What you are asked to do: Carry on the personal testimony below about Gail's awakening, picking up right after its final sentence.

That’s right. Gail awakened. Life before that was just life. I would say it was about trying to survive, but I didn’t even know I was trying to survive. I didn’t even know I was in danger. Not only did I not realize that things that weren’t right were not normal, I didn’t even know I was here… literally. Death had been just as much an occupant in my life as people that I knew as family. That will make for a blog or two some time. For now, this is to get this page started. The hardest part is being honest. I have never wanted to shame my dad, my mom, or any of my family and friends. Telling my testimony, sharing what God has brought me through, even as a summary does that. With both of my parents  now deceased, my grandparents, brother, so many family and friends, I still do not wish to shame them, but I know that they will not have to take it personally or ask me to change my mind when they themselves encouraged me to write, to tell it like it really is, and to not be ashamed. They were ALL supportive of my writing and were so proud of me. That was the word they used.

(Records in a dataset)
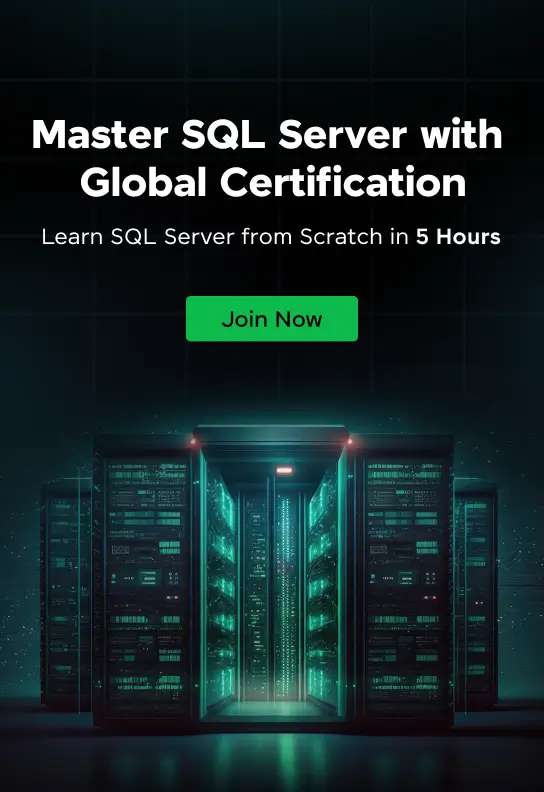The height and width of the screenshot is (792, 544).
Task: Click the red corner light on right of center cabinet
Action: 350,442
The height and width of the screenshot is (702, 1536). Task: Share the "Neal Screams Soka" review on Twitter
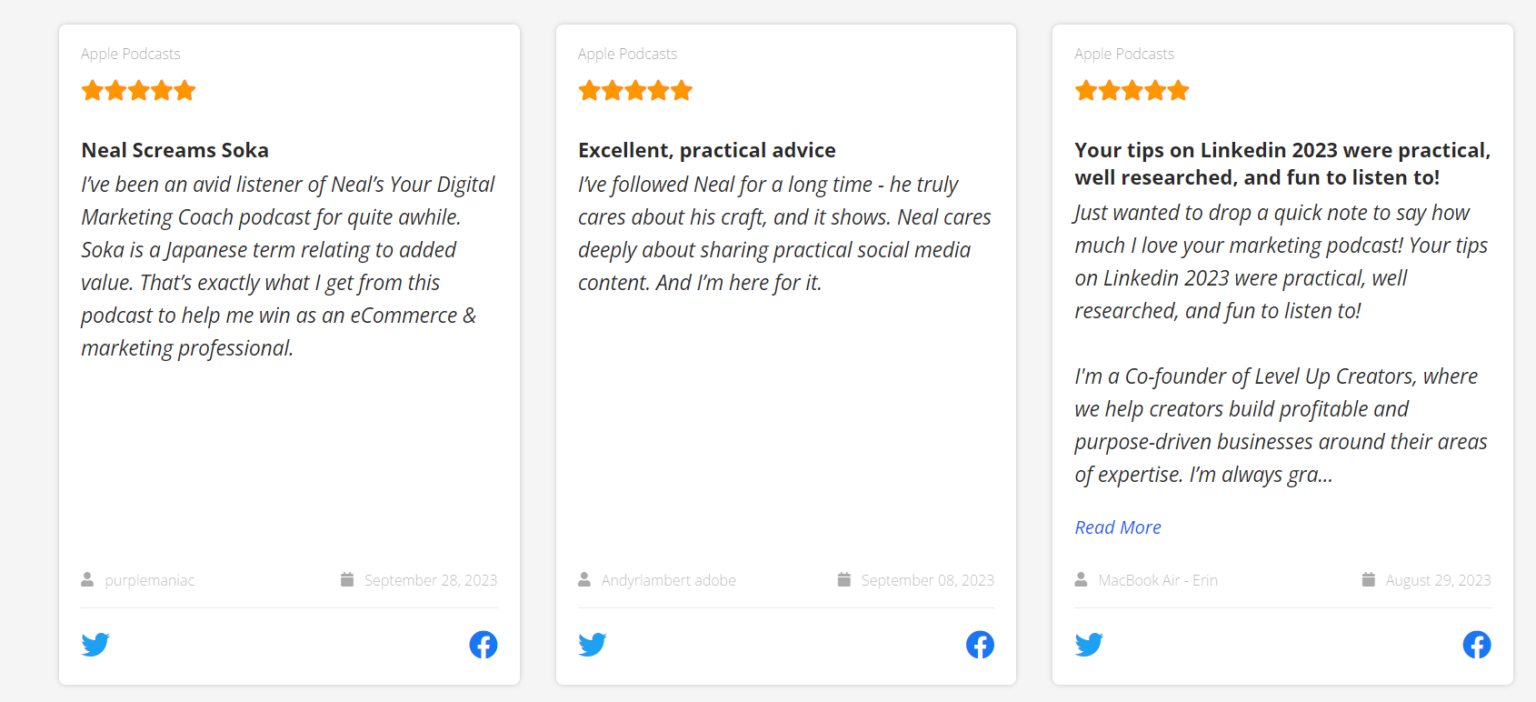(x=95, y=644)
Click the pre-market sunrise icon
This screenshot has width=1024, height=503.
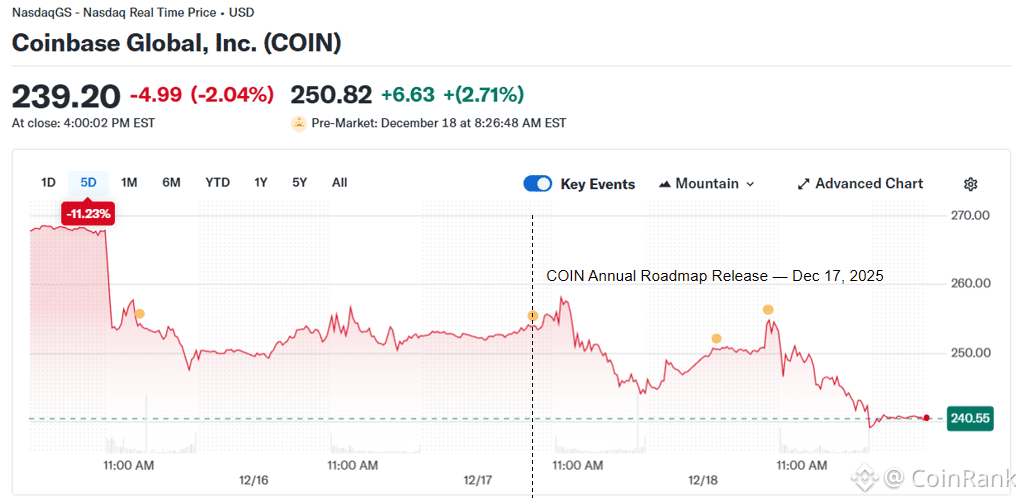[298, 123]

Reply:
But it will still be a struggle as nowadays I have family that gets so mad at ANYthing I say… literally. If I write a personal FB post, they get so upset. Also, the last time I attempted to “tell my testimony” as the churches so passionately preach, I was told it was too inappropriate for church. That it needed to be cleaned up. I don’t use foul language or anything like that, but sex has been a part of my life since I was 3 years old. That’s the earliest I can remember anyway. Yes it’s disgusting to mention a 3 year being molested, but how do you think the 3yr old felt… and wouldn’t you like to know the beautiful purity God has restored for her? So please pray for me. I do not wish to offend God or fellow believers. If it is my responsibility to give God all of His glory for my testimony, then He deserves every bit of truth. Every time these subjects have come up in life, those going through the same thing (nonbelievers at that) are always telling me they wished I would tell my story, that someone from the church needs to be honest. That there are so many people who will never see a church, and there are few people who will be honest about their testimony.

Lastly for this post, let me just that yes, I did notice my bad grammar, punctuation, and possibly misspelled words. But that’s just me. You wouldn’t know that I graduated from 2 colleges…. AB-Tech with an A.A. (Pre-Liberal Arts) Degree, and from Montreat with a B.A. (English Literature). What an insult to them, but this blog is about… my testimony is… gaillovesgod! Cause that’s what my life has ALWAYS been about. Yes God was the one doing the loving me until I had a chance to meet him, but that is what a relationship with Jesus is all about. We love Him because He first loved us.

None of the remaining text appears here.